:: EXTRACTED ENTRIES ::

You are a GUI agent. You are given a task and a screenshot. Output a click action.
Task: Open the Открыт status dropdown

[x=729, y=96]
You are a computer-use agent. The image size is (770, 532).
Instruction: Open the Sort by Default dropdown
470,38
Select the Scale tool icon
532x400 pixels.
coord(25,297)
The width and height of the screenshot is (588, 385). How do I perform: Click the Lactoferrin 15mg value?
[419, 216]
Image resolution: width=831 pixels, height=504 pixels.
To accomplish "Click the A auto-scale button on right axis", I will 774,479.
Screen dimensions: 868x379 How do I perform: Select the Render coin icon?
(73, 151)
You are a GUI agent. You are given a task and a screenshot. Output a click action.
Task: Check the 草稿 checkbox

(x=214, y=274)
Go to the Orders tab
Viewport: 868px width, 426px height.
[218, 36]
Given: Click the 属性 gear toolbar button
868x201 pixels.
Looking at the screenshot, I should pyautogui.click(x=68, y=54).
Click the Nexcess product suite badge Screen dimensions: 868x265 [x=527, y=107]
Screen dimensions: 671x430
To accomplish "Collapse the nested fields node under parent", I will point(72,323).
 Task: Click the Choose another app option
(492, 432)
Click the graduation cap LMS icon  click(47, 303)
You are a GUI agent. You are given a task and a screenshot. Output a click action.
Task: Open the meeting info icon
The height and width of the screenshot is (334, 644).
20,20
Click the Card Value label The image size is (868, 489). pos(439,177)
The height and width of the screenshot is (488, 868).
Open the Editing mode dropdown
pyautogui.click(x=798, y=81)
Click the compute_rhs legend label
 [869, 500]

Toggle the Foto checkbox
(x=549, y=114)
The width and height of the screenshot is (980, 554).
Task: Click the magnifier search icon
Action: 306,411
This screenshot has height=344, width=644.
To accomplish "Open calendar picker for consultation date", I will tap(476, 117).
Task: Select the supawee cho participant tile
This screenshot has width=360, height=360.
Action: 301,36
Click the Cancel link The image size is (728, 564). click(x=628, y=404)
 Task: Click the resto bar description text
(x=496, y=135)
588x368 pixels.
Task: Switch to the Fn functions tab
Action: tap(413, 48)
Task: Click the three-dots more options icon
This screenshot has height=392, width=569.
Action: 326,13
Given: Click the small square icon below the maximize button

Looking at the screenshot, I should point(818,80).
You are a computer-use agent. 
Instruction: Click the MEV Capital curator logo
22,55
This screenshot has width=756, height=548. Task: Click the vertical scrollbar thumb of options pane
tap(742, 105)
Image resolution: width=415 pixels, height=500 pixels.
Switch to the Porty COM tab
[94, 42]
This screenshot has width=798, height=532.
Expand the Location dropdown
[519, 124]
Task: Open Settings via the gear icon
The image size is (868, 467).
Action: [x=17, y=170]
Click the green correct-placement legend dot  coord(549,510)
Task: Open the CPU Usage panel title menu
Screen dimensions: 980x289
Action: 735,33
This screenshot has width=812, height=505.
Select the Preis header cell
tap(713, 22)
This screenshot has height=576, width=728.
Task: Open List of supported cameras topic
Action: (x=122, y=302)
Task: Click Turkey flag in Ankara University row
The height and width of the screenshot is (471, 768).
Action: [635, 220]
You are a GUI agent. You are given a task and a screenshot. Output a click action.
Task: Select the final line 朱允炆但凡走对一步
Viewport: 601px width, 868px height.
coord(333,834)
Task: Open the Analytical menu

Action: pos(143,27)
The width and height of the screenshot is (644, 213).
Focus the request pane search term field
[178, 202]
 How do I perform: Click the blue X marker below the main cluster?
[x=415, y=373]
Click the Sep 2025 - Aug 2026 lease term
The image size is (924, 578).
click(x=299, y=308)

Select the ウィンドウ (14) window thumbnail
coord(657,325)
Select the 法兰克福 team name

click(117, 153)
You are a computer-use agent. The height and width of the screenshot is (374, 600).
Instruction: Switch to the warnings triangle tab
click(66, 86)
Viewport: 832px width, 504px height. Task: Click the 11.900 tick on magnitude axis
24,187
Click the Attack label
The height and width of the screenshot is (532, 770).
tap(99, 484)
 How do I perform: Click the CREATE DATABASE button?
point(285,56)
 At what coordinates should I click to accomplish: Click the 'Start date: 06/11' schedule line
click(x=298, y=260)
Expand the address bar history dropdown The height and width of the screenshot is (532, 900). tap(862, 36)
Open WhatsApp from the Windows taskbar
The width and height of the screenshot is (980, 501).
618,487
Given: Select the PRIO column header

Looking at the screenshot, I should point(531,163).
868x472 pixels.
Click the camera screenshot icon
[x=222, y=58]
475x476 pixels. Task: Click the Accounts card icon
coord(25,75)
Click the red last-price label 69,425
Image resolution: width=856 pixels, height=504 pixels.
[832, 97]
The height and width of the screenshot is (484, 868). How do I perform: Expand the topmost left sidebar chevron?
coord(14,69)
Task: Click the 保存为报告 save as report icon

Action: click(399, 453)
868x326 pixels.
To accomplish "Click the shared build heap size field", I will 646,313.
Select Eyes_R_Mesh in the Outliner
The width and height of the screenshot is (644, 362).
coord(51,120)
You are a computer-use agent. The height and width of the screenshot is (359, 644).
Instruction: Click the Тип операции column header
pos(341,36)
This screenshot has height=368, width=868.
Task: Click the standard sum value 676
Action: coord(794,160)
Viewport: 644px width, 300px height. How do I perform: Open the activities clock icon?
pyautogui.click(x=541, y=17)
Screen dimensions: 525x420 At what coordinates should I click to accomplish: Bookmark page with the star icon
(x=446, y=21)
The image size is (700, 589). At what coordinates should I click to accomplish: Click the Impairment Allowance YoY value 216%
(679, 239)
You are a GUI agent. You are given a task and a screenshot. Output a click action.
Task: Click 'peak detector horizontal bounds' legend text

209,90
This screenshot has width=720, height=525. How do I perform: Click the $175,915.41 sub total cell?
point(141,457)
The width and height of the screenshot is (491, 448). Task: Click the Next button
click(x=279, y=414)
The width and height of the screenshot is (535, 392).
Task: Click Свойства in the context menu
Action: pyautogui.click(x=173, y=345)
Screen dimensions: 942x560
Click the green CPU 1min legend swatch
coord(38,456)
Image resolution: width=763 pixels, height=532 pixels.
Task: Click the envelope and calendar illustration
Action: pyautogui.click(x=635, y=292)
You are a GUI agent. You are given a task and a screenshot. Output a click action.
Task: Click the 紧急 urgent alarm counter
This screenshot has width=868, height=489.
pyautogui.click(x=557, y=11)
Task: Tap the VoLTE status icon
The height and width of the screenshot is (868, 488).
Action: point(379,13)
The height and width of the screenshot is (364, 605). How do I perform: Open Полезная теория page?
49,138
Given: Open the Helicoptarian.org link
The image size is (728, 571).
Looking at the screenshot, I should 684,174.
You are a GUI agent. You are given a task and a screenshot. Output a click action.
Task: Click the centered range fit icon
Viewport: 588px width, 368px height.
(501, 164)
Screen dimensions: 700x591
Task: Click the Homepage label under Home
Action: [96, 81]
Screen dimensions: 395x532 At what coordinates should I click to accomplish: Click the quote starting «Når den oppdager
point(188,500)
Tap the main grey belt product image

:::

__EXERCISE BRIEF__.
Which lines above contain the word "link"? Copy each one.

__TASK OUTPUT__.
Click the Cancel link The image size is (728, 564). click(x=628, y=404)
Given: Open the Helicoptarian.org link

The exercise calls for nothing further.